It appears that, in 1862, Adna C. Denison conveyed to Adeline C. Denison his dwelling-house and land connected therewith, and in 1865, one undivided half of the spring in question and right of way from the same, and that, in 1888, Adeline C. Denison conveyed to the defendant, B. F. Bradbury, the same dwelling-house and also her interest in the aqueduct, " reserving nevertheless the right for Horace Cole and his heirs to draw and use water from said aqueduct as he now uses it, and for the owners of said aqueduct to enter upon the premises hereby conveyed for the purpose of repairing said aqueduct.”

- - - - -

STATED TASK 1:
Find every line in the rows below that contains the word "beside", and copy each of those lines.

- - - - -

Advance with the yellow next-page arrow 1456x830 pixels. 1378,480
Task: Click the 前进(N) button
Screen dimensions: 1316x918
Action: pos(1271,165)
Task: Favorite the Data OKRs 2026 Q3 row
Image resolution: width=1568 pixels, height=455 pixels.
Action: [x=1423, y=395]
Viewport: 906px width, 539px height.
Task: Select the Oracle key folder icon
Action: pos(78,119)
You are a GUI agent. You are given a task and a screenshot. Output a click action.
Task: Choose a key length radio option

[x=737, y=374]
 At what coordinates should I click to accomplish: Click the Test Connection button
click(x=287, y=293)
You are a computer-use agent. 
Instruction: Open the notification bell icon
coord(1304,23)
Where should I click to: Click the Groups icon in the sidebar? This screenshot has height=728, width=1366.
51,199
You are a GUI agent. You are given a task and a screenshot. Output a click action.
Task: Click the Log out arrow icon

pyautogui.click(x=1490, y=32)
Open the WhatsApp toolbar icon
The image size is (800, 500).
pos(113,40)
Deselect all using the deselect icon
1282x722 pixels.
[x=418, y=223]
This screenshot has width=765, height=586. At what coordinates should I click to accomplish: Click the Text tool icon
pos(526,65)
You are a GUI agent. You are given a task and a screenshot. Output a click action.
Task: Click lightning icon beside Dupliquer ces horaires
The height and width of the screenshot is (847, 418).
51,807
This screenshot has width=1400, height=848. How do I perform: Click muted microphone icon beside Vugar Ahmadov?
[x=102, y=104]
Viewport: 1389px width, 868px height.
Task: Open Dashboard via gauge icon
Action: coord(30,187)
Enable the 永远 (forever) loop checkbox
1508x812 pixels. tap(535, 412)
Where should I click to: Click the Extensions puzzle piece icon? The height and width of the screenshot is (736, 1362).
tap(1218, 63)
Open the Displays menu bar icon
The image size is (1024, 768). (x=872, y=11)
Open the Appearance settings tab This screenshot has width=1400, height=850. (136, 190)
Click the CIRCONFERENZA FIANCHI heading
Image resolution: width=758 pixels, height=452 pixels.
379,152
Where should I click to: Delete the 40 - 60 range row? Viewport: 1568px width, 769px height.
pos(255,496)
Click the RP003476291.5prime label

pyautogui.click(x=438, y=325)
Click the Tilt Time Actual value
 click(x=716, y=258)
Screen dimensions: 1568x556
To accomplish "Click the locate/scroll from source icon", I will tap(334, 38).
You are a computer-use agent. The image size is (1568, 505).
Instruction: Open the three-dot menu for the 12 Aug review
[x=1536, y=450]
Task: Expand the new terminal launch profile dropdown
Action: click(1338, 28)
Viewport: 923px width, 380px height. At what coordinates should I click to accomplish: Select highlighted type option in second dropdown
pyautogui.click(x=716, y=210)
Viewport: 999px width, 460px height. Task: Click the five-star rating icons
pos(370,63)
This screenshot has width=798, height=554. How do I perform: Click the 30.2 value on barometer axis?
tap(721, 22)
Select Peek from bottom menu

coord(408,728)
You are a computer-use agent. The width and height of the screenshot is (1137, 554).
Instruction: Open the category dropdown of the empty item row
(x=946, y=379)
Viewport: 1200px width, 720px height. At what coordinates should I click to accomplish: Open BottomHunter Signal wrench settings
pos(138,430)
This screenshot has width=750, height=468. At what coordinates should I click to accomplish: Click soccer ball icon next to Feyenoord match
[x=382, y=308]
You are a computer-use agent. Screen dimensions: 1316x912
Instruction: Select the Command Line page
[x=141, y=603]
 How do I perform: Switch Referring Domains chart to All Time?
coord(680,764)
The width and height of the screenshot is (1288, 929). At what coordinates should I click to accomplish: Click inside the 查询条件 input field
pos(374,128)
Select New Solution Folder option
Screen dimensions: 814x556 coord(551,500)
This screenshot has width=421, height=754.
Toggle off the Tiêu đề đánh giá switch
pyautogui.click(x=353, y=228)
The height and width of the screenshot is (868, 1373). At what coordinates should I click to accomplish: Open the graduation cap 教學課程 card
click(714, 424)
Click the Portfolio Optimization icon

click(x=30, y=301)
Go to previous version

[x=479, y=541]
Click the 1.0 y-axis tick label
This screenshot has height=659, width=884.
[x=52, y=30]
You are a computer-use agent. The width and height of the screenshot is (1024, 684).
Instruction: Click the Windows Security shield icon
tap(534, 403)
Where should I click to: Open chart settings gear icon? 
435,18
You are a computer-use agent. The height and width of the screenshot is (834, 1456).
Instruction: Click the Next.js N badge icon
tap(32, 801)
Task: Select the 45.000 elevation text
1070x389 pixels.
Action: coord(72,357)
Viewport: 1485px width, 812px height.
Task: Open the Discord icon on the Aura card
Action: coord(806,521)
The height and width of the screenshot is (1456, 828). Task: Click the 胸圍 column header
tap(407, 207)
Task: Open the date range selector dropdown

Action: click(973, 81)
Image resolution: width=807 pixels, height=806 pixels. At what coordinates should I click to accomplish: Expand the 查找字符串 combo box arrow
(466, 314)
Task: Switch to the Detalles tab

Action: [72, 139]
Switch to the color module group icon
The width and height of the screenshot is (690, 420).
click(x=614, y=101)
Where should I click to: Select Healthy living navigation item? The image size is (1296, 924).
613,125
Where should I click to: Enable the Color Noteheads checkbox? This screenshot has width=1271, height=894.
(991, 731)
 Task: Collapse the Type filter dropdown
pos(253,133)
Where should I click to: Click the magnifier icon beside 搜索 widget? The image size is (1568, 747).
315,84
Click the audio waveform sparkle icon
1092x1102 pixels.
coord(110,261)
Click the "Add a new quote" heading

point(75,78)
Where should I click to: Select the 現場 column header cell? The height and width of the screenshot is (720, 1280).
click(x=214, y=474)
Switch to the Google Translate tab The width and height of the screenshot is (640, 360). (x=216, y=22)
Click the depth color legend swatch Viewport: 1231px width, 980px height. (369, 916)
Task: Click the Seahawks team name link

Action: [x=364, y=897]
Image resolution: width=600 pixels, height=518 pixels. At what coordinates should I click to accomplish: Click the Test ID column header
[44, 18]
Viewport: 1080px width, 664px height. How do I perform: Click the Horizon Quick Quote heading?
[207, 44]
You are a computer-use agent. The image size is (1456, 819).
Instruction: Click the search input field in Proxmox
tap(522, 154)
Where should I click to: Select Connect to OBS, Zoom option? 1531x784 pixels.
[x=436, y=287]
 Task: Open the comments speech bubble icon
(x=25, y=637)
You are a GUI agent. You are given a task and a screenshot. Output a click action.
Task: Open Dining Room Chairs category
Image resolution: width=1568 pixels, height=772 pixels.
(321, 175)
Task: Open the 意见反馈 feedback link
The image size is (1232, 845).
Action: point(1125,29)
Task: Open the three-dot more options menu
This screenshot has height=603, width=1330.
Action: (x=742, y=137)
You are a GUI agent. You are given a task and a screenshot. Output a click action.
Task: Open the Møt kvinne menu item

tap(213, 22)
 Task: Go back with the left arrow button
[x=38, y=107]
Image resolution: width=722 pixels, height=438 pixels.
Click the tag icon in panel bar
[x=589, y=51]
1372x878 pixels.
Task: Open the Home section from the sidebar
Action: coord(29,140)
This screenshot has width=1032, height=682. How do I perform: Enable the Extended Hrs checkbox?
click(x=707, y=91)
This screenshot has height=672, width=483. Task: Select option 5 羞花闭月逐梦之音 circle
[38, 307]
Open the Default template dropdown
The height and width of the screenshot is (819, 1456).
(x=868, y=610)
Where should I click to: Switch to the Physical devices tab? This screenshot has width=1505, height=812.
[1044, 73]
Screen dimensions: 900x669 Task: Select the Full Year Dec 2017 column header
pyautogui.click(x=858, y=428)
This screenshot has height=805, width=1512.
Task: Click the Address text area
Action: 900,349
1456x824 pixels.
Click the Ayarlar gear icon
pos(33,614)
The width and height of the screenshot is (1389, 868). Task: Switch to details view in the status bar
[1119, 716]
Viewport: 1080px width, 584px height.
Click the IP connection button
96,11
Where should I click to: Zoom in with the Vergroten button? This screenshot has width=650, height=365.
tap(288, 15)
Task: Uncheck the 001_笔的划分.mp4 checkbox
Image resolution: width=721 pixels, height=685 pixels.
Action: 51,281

- - - - -

STATED TASK 2:
According to the excerpt about the Denison property deeds, in what year did Adeline C. Denison convey the dwelling-house to B. F. Bradbury?

SOLUTION 1:
Task: Click lightning icon beside Dupliquer ces horaires
This screenshot has width=1400, height=848. How do I perform: Click muted microphone icon beside Vugar Ahmadov?
Where should I click to: Click the magnifier icon beside 搜索 widget? The image size is (1568, 747).

SOLUTION 2:
1888